- [Your instructions]: Find the line that contains "Where should I". Copy it and every line after it to the end of the material below, exactly, with no pictures.

- [Data for this exercise]:
□ □ □ □ □
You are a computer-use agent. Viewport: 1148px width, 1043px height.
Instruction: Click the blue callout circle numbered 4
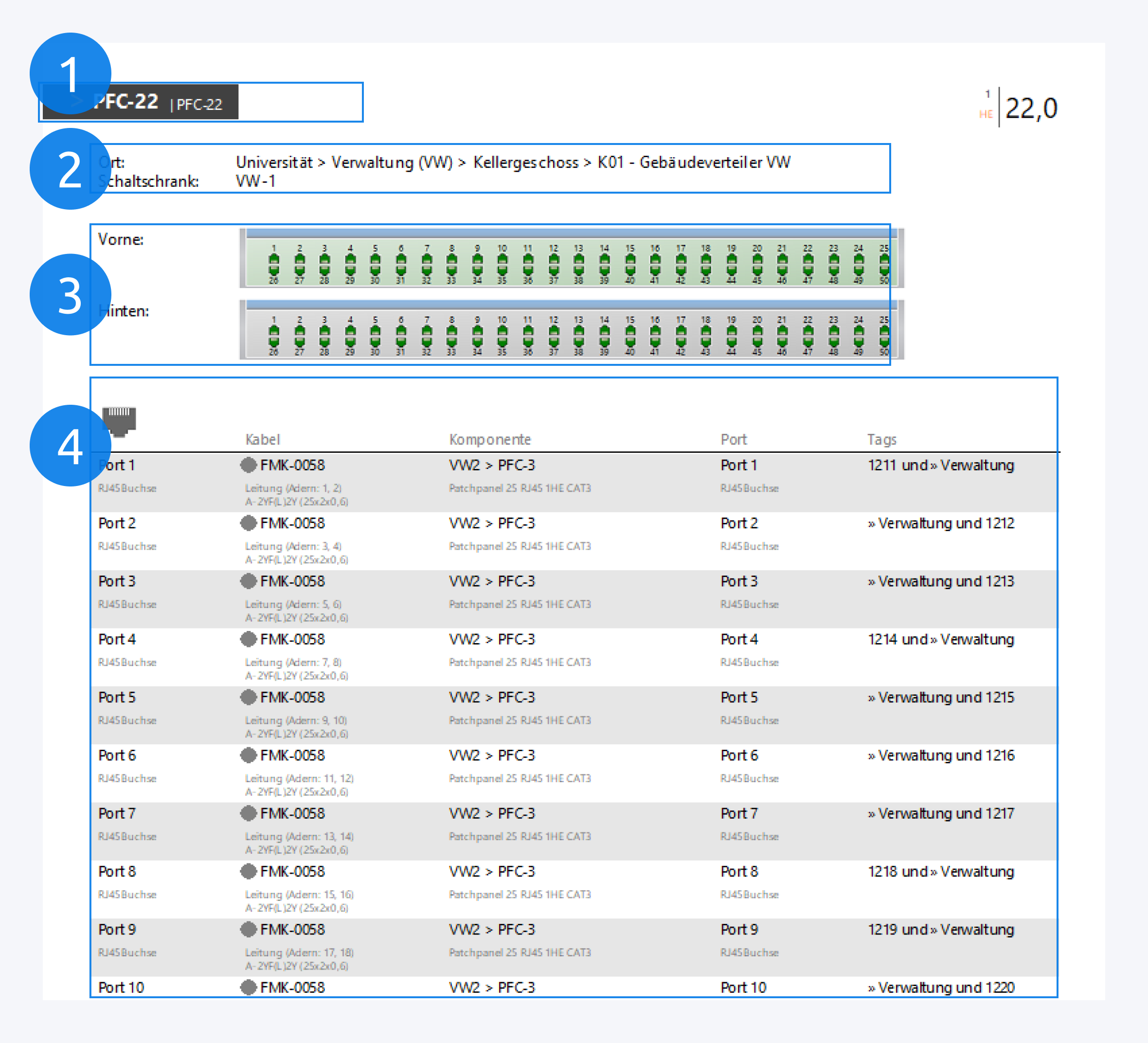(x=70, y=446)
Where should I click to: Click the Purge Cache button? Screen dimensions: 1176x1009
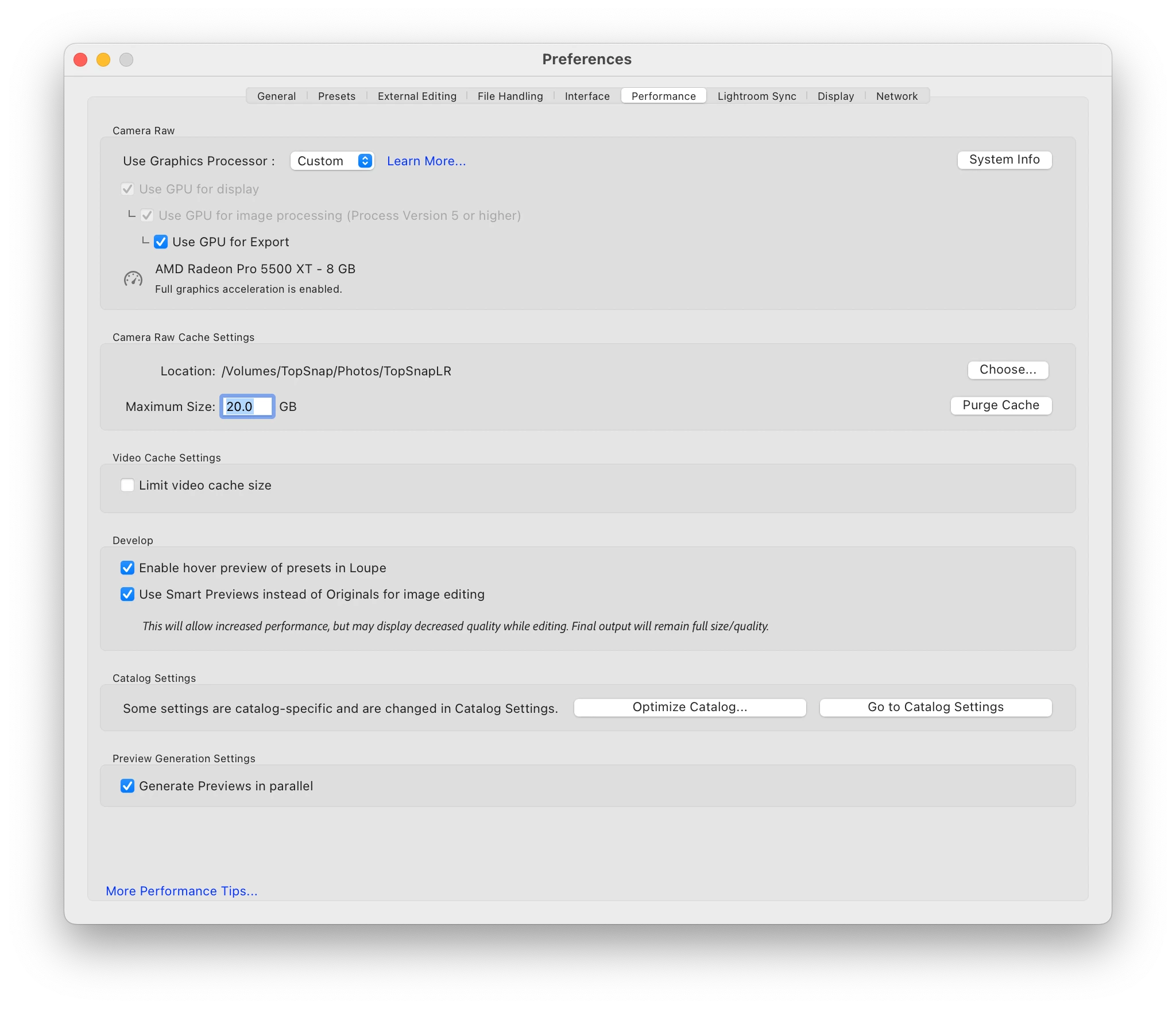click(x=1001, y=406)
□ □ □ □ □
- [Answer to the exercise]:
Where should I click to: Click the Purge Cache button? Screen dimensions: 1176x1009
click(x=1001, y=406)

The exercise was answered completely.